Do encontro entre Lula e Bush também participaram o ministro das Relações Exteriores do Brasil, Celso Amorim, a secretária de Estado americana, Condoleezza Rice, a secretária de Comércio, Susan Schwab, o conselheiro Ed Gillespie, e Dan Fisk, membro do Conselho de Segurança dos EUA para a América Latina.

Enquanto Lula tinha encontros bilaterais na ONU com os chefes de governo de Polônia, Coréia do Sul, Timor Leste, República Tcheca e Alemanha, o chanceler Celso Amorim almoçou com os ministros das Relações Exteriores de Rússia, Índia e China (os países que formam o grupo chamado Bric), na residência oficial da representante brasileira da ONU, Maria Luíza Viotti.

Na saída, Amorim registrou a disposição dos americanos para negociações no âmbito da OMC.

- Antes, eles (os americanos) falavam em subsídios agrícolas de US$22 bilhões ao ano. Depois falaram em US$17 bilhões. Agora os americanos falam em algo entre US$13 bilhões e US$16,5 bilhões. Foram os números mencionados pela secretária de Comércio dos EUA, Susan Schwab, com quem vou me encontrar amanhã (hoje). Se o governo americano se aproximar dos US$13 bilhões, haverá acordo. Aliás, como disse o presidente Lula, quanto mais eles se aproximarem do teto de US$13 bilhões, mais facilmente chegaremos a um acordo. Há um avanço inegável. Estamos num bom grupo, de países emergentes, e podemos fazer dessa união uma oportunidade de transformar a política e o diálogo com os americanos - avaliou Amorim, que também destacou a disposição da chanceler Angela Merkel, da Alemanha, de avançar as conversas do lado da União Européia.
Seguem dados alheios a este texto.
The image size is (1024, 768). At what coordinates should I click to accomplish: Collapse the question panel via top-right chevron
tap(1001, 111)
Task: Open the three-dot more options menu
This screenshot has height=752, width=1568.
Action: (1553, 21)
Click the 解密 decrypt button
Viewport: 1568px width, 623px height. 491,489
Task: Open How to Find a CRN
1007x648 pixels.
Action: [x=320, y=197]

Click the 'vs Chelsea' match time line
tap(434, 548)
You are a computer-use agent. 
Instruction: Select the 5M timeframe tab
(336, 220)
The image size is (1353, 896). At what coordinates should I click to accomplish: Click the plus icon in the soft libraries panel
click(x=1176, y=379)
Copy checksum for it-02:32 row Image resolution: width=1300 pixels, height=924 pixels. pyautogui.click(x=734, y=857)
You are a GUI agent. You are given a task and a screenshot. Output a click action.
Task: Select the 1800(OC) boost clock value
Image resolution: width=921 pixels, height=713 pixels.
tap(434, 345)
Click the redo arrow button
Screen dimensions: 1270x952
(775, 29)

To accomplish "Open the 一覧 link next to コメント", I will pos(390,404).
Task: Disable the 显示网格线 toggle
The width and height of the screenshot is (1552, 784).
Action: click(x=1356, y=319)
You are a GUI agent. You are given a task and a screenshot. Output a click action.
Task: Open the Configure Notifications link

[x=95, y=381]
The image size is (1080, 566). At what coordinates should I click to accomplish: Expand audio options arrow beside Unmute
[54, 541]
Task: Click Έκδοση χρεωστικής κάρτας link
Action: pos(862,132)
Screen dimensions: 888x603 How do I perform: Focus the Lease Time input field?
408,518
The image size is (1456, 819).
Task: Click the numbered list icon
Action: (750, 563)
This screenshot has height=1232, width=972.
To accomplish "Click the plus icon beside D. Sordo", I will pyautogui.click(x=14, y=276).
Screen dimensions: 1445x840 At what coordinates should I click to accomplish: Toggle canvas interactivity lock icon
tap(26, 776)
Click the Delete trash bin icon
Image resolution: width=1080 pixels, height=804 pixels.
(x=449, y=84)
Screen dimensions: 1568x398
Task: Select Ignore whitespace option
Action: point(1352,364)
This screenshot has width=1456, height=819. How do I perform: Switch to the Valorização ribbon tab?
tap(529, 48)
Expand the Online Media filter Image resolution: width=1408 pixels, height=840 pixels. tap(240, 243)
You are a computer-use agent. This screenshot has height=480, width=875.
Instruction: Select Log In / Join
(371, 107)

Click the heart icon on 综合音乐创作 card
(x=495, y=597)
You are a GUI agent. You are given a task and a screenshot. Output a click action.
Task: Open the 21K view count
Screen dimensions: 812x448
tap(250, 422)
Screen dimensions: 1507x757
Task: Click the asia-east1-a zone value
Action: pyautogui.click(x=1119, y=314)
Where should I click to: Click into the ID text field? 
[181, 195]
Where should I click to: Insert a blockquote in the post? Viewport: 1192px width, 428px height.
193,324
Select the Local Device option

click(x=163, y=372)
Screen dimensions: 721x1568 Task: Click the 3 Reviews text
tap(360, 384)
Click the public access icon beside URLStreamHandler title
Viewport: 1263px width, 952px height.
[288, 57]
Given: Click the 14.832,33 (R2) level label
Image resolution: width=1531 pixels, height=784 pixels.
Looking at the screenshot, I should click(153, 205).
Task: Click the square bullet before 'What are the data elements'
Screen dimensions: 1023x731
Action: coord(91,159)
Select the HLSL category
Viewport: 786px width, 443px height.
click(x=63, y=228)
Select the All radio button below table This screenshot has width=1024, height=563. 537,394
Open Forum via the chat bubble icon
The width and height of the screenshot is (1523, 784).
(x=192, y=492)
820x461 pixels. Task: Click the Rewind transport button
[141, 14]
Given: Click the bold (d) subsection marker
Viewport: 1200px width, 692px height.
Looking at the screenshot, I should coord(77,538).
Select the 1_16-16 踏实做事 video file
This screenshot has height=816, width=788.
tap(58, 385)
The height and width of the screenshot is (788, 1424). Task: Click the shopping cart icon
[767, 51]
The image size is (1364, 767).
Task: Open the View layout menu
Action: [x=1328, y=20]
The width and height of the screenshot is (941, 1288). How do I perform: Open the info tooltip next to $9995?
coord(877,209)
Amorim também disse que, do lado brasileiro, há uma negociação quanto à flexibilização das tarifas de importação de produtos industriais, mas não informou quais são os números que estão sendo negociados.

- Esta é uma decisão delicada, e pretendemos levar em questão as sensibilidades brasileiras no setor industrial. Há setores mais sensíveis do que outros, de modo que será preciso atenção. Além disso, estamos trabalhando com um acordo que prevê cotas de importação, e nós dissemos aos americanos que não é justo que haja cotas de importação agrícolas e limites de valores de importação do lado deles, sem que haja o mesmo do nosso lado. Ou liberamos esses limites de importação ou mantemos dos dois lados - disse Amorim.

Referência indireta a Hugo Chávez

Depois do encontro com Bush, Lula saiu para o jantar com o secretário-geral da ONU, Ban Ki-Moon, e outros 20 chefes de Estado e de governo, na sede da ONU. A secretária Susan Schwab concordou em ter hoje um novo encontro com o ministro Celso Amorim para detalhar melhor as negociações que ambos consideraram, segundo o ministro, como uma retomada dos entendimentos para chegar a um resultado positivo na Rodada de Doha.

- O diabo mora nos detalhes, e por isso as negociações de números e de cotas são tão delicadas - esquivou-se Amorim.

Indagado sobre se os dois presidentes falaram de Hugo Chávez, da Venezuela, Amorim respondeu:

- Eu diria que não... Mas Bush fez questão de elogiar a liderança moderada do Brasil no continente, o que sempre quer dizer uma referência indireta a Chávez, a não ser que a minha interpretação esteja errada.